To investigate the underlying mechanisms of increased circulating Tfh memory cells in GD patients, miRNAs have come into the spotlight with the special regulation pattern. MiR-346 has been found to regulate Bcl-6 in GD patients [8]. miR-4443 induced CD4+ T-cell dysfunction by targeting TNFR-associated factor (TRAF) 4 in GD [42]. Although dysregulation of miRNAs has been reported in GD [8, 43], no prior study has investigated their functions to ICOS in GD patients. ICOS is known as a costimulatory molecule and a migration receptor for Tfh cells [12, 44]. Phosphoinositide 3-kinase (PI3k), activated by ICOS signaling, is critical for Tfh cells [24, 45]. Here, our data first determined that upregulated ICOS expression was significantly correlated with circulating Tfh memory cells in GD patients. To investigate the potential miRNAs that might regulate ICOS expression, miRNA sequencing was subsequently performed to identify downregulated miRNAs. The intersection of miRNAs predicted by prediction software and miRNA sequencing were miR-29a-3p, miR-29b-3p, and miR-98-5p. MiR-29a-3p was finally screened by pretesting of selected miRNAs. The luciferase assays showed that miR-29a-3p can directly regulate ICOS expression. In OVA-induced asthmatic mice, miR-29b levels were decreased and reversed the imbalance of Th1/Th2 response by targeting ICOS [46]. However, the expression of miR-29b in GD tended to be upregulated in our sequencing data. A previous study showed that miR-146a represses Tfh cell numbers by targeting multiple Tfh-related molecules, prominently ICOS in mice [47]. Intriguingly, there are differences in the expression of miR-146a in autoimmune diseases, such as low expression in SLE and high expression in RA [48, 49]. However, our sequencing data showed that there was no difference in miR-146a expression between GD and controls (fold change <1.5 and p >0.05). The possible reason is the heterogeneity of miRNAs in different diseases. As a member of miR-29 family (miR-29a/b/c), miR-29a-3p expression was decreased in myasthenia gravis (MG), which contributed to the increased expression of IFN-β and the emergence of Th17 cells [50]. However, the authors did not identify the target genes of miR-29a-3p. A significant correlation between DICER expression and miR-29a in MG thymuses suggests a pathway to find the mechanism of low expression of miR-29a-3p in GD.
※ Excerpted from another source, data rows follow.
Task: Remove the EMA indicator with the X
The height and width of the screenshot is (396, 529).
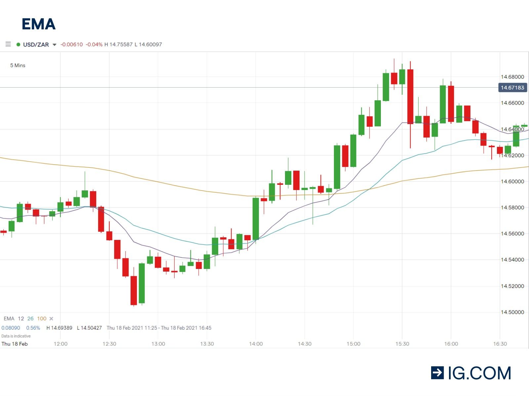Action: (51, 318)
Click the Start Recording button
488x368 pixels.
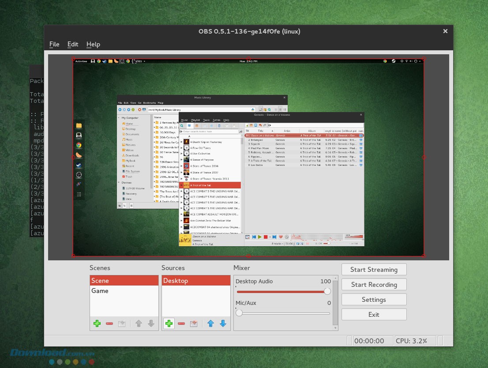(374, 285)

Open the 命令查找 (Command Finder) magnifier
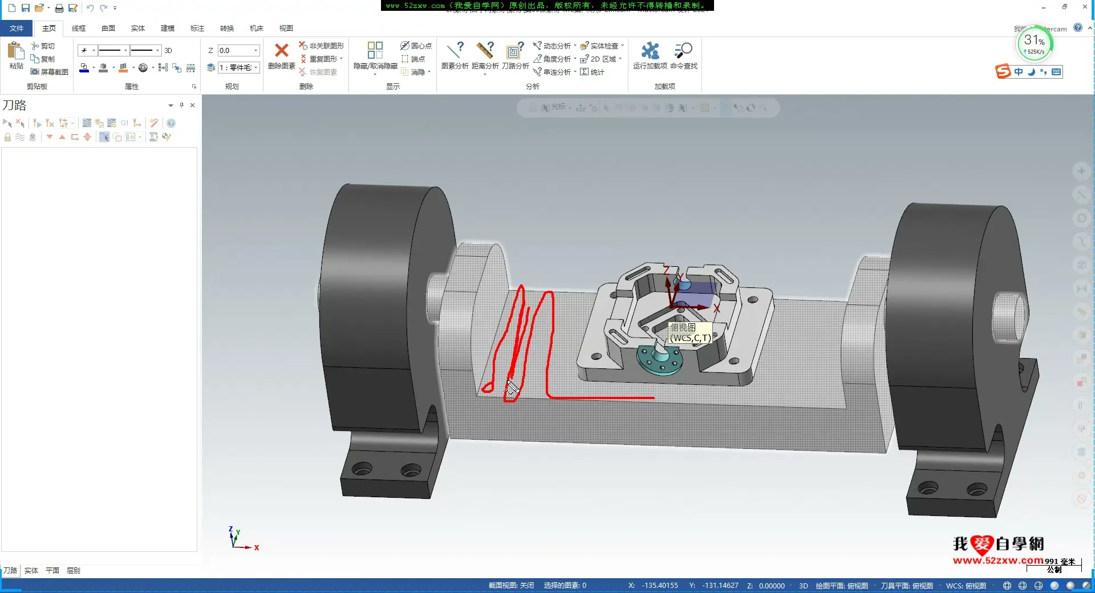[683, 51]
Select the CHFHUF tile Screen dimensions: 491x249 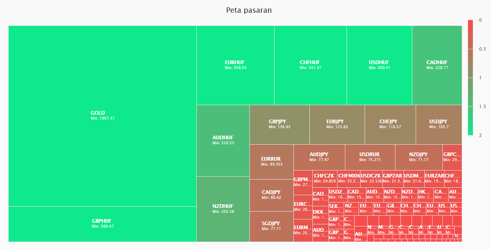click(x=310, y=65)
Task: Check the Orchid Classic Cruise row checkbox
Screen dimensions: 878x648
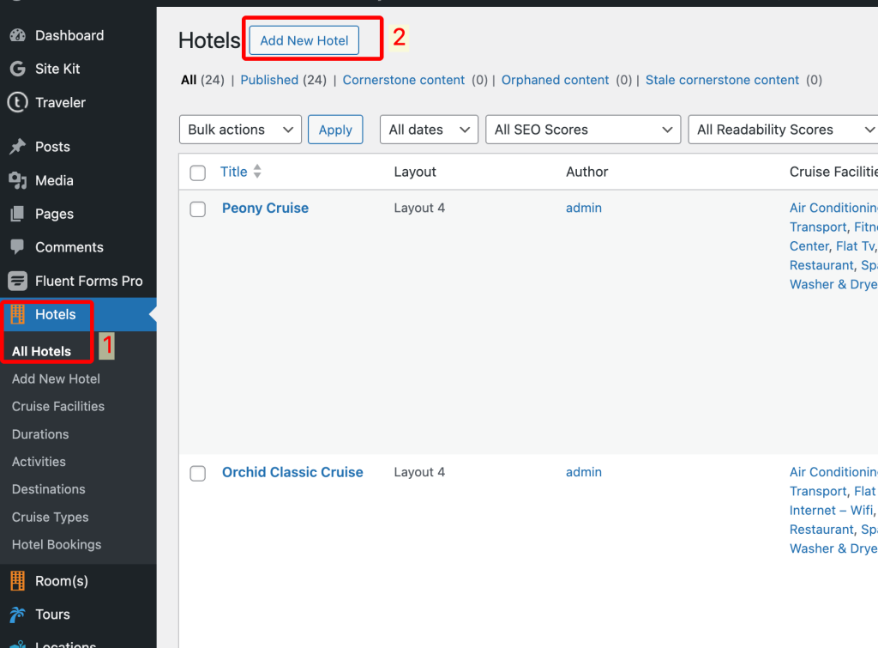Action: click(198, 473)
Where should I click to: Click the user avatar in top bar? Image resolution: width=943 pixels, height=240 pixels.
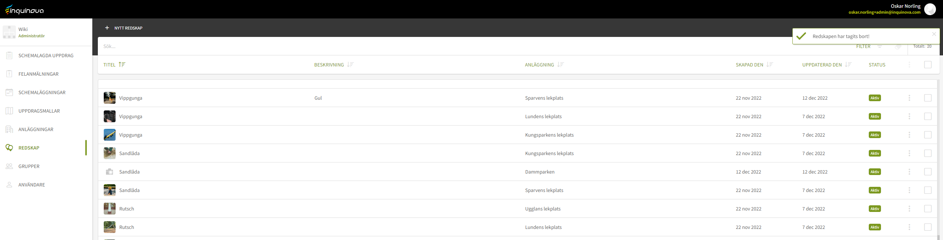click(930, 9)
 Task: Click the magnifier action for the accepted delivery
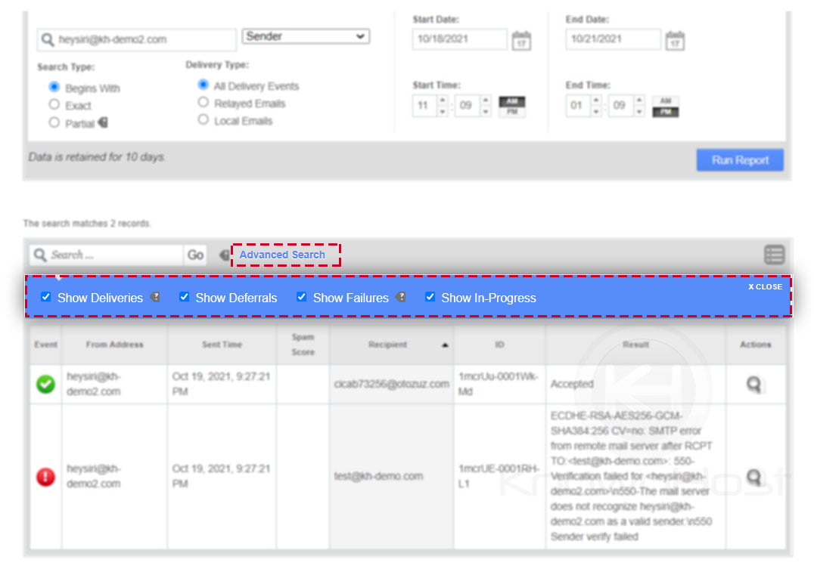tap(757, 384)
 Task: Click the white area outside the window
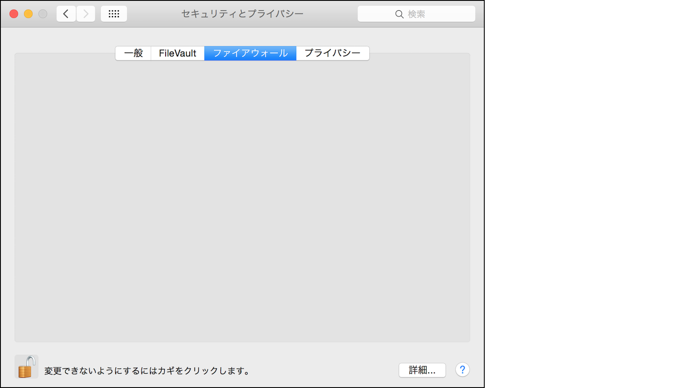click(x=587, y=194)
Notably, we found that downregulated miR-29a-3p expression was negatively associated with the proportion of circulating Tfh memory cells and the transcript levels of ICOS in GD patients. Meanwhile, transfection with miR-29a-3p mimics could dampen ICOS expression, which consequently caused the reduction of the percentage of circulating Tfh memory cells in vitro. These data suggested that miR-29a-3p regulates circulating Tfh memory cells by targeting ICOS in GD patients. Clinically, TRAb test is used to diagnose GD [51]. TgAb and TPOAb are also markers of thyroid autoimmunity, and they can be measured in part in GD patients [52]. MiR-29a-3p was found to be inversely correlated with the serum TRAb levels in GD patients. This is the first study to explore the clinical relevance of miR-29a-3p expression in GD patients. However, a major limitation of the present study is small sample size. Another limitation is lack of animal model experiments, which will be further investigated.

Conclusion

In summary, we provide the first line of evidence that miR-29a-3p is an important molecule in GD. MiR-29a-3p exerts a critical role in contributing to the pathogenic role of the circulating Tfh memory cells’ response in GD patients by targeting ICOS.